Stored items:

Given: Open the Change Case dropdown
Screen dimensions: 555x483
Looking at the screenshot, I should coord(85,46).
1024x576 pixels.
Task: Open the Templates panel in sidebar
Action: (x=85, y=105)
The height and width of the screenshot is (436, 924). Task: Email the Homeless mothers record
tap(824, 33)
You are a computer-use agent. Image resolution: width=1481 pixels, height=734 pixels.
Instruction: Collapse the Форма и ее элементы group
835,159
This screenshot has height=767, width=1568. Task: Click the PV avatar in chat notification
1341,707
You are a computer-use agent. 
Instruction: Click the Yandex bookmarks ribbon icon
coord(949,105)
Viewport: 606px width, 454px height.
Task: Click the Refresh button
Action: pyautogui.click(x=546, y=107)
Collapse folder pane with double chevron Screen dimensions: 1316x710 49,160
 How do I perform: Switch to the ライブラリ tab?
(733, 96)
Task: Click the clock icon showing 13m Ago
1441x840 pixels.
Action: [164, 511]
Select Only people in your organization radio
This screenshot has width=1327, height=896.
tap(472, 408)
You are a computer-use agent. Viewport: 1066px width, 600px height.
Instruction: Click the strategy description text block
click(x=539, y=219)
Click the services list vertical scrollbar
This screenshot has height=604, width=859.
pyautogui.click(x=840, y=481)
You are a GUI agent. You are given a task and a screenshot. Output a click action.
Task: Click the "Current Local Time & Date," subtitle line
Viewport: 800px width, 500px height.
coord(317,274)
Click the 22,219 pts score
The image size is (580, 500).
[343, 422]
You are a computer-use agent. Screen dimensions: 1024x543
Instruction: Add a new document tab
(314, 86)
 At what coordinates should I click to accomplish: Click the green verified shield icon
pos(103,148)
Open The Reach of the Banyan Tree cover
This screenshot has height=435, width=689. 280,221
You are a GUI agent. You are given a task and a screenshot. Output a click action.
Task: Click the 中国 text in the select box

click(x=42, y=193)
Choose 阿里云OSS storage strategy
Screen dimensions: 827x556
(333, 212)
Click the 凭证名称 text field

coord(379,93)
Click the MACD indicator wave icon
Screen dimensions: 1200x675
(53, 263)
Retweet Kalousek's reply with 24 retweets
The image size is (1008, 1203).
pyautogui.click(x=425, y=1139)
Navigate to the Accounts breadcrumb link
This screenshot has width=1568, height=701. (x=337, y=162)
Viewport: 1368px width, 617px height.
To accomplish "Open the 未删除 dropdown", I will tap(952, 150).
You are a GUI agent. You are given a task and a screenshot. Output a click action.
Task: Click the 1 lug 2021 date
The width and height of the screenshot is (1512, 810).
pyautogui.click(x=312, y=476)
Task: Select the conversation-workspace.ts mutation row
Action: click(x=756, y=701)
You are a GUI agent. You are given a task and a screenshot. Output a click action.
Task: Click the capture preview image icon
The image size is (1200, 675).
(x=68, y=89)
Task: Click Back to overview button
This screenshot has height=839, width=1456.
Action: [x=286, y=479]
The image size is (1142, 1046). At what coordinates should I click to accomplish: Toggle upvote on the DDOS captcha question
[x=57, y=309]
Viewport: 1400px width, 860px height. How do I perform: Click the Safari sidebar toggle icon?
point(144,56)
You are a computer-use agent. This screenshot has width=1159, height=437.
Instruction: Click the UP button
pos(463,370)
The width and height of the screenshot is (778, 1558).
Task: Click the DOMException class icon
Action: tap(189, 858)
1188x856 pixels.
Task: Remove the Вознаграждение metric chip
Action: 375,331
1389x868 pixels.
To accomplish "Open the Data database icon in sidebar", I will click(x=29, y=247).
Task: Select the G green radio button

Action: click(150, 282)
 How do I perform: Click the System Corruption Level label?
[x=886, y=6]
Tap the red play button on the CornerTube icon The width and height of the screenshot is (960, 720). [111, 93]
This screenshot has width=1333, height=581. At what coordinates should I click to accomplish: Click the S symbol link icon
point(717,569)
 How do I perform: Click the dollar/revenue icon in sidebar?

### [Exercise task]
Can you copy the stored items verbatim, starting with the line containing "The image size is (1142, 1046)." and continuing through the end of the stored items?

### [Correct result]
The image size is (1142, 1046). At what coordinates should I click to accomplish: Toggle upvote on the DDOS captcha question
[x=57, y=309]
Viewport: 1400px width, 860px height. How do I perform: Click the Safari sidebar toggle icon?
point(144,56)
You are a computer-use agent. This screenshot has width=1159, height=437.
Instruction: Click the UP button
pos(463,370)
The width and height of the screenshot is (778, 1558).
Task: Click the DOMException class icon
Action: tap(189, 858)
1188x856 pixels.
Task: Remove the Вознаграждение metric chip
Action: 375,331
1389x868 pixels.
To accomplish "Open the Data database icon in sidebar", I will click(x=29, y=247).
Task: Select the G green radio button

Action: click(150, 282)
 How do I perform: Click the System Corruption Level label?
[x=886, y=6]
Tap the red play button on the CornerTube icon The width and height of the screenshot is (960, 720). [111, 93]
This screenshot has width=1333, height=581. At what coordinates should I click to accomplish: Click the S symbol link icon
point(717,569)
 How do I perform: Click the dollar/revenue icon in sidebar?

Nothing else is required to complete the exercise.